Long-term porosity of concrete mixes made with 100% OPC (control), 30% FA, and 30% SL performed up to 900 days

Fig. 14

Capillary water absorption of concrete mixed made with 100% OPC (control), 30% FA, and 30% SL performed at 90 days and 730 days

The average porosity of control concrete, 30% FA and 30% SL concrete tested at 900 days were 13.51%, 7.62%, and 6.92% (Fig. 13), respectively, which decreased about 44% for FA and 49% for SL than the control concrete. Likewise, a decreasing trend of water absorption was observed for all mixes as the curing age increased. It should be noted that 30% FA and 30% SL concrete absorbed significantly less water than the control concrete. This trend in water absorption is consistent with the porosity test results. The average water absorption of 730-day-old control concrete, 30% FA, and 30% SL concrete measured at 300 h was 8.04 kg/m², 5.53 kg/m², and 5.92 kg/m², respectively, which decreased by about 31.22% for 30% FA and 26.29% for 30% SL than the control concrete.

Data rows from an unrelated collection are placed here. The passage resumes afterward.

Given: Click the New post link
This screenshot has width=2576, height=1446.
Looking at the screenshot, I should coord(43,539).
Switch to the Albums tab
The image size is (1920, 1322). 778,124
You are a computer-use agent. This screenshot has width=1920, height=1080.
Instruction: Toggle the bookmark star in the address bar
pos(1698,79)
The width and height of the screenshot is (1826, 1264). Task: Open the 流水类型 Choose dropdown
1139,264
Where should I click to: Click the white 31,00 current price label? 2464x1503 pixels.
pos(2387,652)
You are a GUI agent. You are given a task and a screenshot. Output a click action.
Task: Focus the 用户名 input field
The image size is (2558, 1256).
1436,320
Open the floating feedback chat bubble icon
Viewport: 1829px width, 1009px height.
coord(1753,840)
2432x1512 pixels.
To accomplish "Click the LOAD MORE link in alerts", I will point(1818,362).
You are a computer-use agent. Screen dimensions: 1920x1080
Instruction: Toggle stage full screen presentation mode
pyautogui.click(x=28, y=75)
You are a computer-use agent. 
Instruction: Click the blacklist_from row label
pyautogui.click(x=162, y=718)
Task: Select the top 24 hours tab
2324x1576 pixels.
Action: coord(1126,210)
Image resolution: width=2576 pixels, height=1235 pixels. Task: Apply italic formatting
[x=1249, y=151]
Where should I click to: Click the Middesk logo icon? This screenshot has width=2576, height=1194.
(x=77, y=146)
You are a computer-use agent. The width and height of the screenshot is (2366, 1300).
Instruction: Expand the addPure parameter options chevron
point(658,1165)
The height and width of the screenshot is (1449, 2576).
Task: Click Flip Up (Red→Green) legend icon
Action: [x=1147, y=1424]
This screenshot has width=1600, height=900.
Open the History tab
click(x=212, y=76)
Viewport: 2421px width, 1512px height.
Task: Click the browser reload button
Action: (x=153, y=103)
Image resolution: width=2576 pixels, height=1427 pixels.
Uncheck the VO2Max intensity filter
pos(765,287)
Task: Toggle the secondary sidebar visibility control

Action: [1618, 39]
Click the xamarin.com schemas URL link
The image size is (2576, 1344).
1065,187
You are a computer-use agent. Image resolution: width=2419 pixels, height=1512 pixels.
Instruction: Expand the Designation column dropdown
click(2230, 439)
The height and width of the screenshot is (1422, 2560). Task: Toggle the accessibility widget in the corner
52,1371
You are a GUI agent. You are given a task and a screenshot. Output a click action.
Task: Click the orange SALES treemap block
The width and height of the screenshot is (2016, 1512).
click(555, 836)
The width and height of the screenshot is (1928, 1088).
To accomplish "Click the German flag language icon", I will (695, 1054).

This is mainly due to the fill-up of the microvoids and strengthening of the ITZ (lower porosity and permeability) due to the formation of secondary C-S-H gels induced by the pozzolanic reaction in FA and SL concrete, which does not occur for control concrete. This lower porosity and water absorption of concrete made with FA and SL ensure its long-term durability, which is a crucial concern for structures and infrastructures.

Conclusions

This study studied the effects of including FA and SL in OPC on the long-term mechanical and durability performance of concrete (up to 900 days). The concrete specimens were prepared with six different replacement percentages (0, 10, 20, 30, 45, and 60 by weight) of OPC by both FA and SL. The workability, mechanical strength (compressive and splitting tensile), and durability (porosity and capillary water absorption) were performed at 14, 28, 60, and 90 days for all mixes. The long-term performances were investigated at 120, 365, 730, and 900 days on concrete made with 100% OPC (control), 30% FA, and 30% SL since this percentage provides the best performances. The outcome of this research are summarized as follows:

1. i.

   A significantly higher slump was observed for the concrete made with FA and SL than the control, which increased as the content of FA and SL increased.

2. ii.

   The dry density increased up to 45% replacement of OPC by both FA and SL, and beyond that replacement, the density decreased.

3. iii.

   At 14 days, the mechanical strength (compressive and tensile) of concrete made with FA and SL was lower than the control concrete, while at 28 days, no strength difference was observed, up to 30% replacement of OPC by FA and SL. Conversely, concrete prepared with 30% FA and 30% SL exhibited a significantly better mechanical strength than control concrete throughout a longer curing period (at 60 and 90 days).

4. iv.

   The concrete prepared with 30% FA and 30% SL had much less porosity and capillary water absorption than the control concrete, which is in accord with the mechanical strength of these concretes.

5. v.

   As the mechanical strength (compressive and tensile) of the concrete decreases, the porosity increases, which is in good agreement with the literature, and the relationship is quite linear.

6. vi.

   It was found that the strength of concrete produced with 30% FA and 30% SL increased as the age of the concrete increased from 14 to 900 days, whereas nearly no significant change in strength was detected for control concrete. The SEM observation confirmed this, which shows a dense ITZ for concrete made with 30% FA and 30% SL, while large and thick cracks were observed through the cement paste and ITZ of control concrete.

7. vii.

   The concrete prepared with 30% FA and 30% SL had a constant decrease in porosity and capillary water absorption over a longer length of time (up to 900 days), which is consistent with the concrete’s mechanical strength at these ages.